S. Salis: As long as he… when… for me, handling… I always have a hard time handling infinity in my pockets and in these devices because it’s too much for me. My brain is not built to manage infinity. And so sometimes I realize that I tend to retain less information because it’s constantly available to me and it’s like this external memory that it’s in my pocket or inside servers.
C. Pearl: Right. Maybe fewer facts but maybe more breadth of knowledge of the…
S. Salis: Yes, you’re right.
C. Pearl: … problem solving. And that’s the positive view. But I was… I posted this on Twitter yesterday. I was thinking, you know, “We’re going to get to a point where, you know, you’ll think about something and they’ll pull that information from the cloud or whatever. And the difference between what I know and looking something up will be gone. Because I can look something up so quickly, there’s no difference in me knowing it and it being accessible to me.”

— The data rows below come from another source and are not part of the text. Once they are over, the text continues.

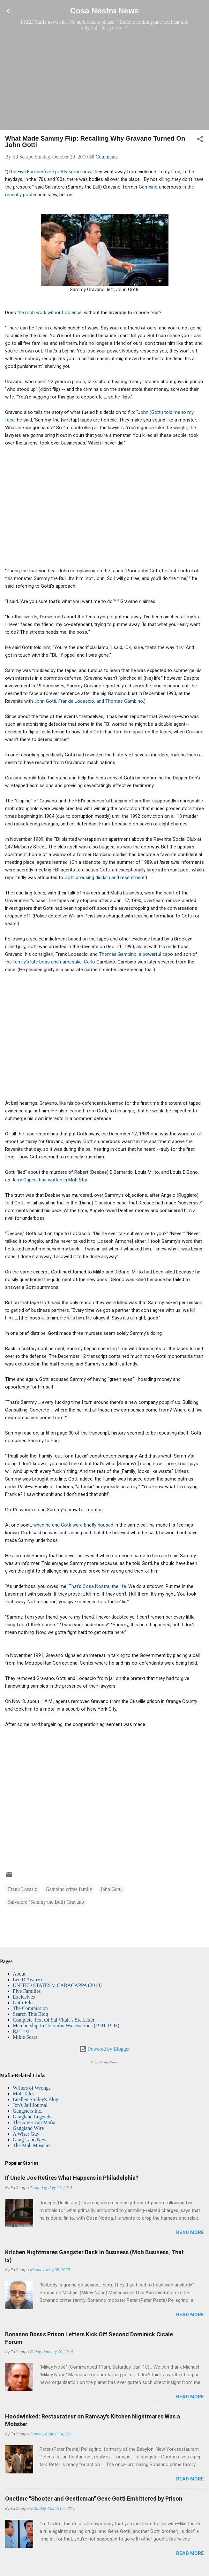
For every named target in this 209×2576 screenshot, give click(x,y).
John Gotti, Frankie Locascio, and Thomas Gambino (88, 701)
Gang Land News (31, 2139)
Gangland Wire (28, 2128)
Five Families (27, 1991)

S. Salis: So at that point, it will be all the procedural, like we’ll have that process of thinking. And it will all be not as much as retaining information because at that point, that’s just storage.
C. Pearl: Exactly.
S. Salis: And it will be more about how you form your brain, how you… you cultivate your brain.
C. Pearl: That’s how I’d like to think about because I’m very bad at remembering things like dates and historical things. So I’m like, “Yeah, it’s because that knowledge is…”
S. Salis: Yes, yes! “Implant it into me now! I want it now!”
C. Pearl: The Matrix.
S. Salis: (Laughs)
C. Pearl: “I know Kung fu.”
S. Salis: I know, right? What is one skill that throughout your career helped you to go through it to grow? What… that she would give us an advice to a young designer, a young engineer that is going through that?
C. Pearl: I might say… curiosity. And by that I mean, whatever your job is, maybe when you start with an internship, or something very minor, to not just silo yourself in getting whatever you job needs to be done that day is. Like “Hey I’m done I have not to think about anything else”. Find out what your interests you, there’s a lot of stuff going on, some of it you’ll find interesting some you won’t. And the only way to find that out is by seeing what other people do, talking to them about what they do. I think it’s just really important to have curiosity within your company. “What are all the other groups doing? How does that impact what I am doing? How can I help them?”. That’s part of it too: always offer your help and make sure to make connections, not just in what you are working on.
S. Salis: So basically, like you said earlier, learning, and then also kindness. Alright. Cathy Pearl today at Hoomans, thank you so much for being part of the show, it was a delightful experience for me.
C. Pearl: Thank you so much for having me on.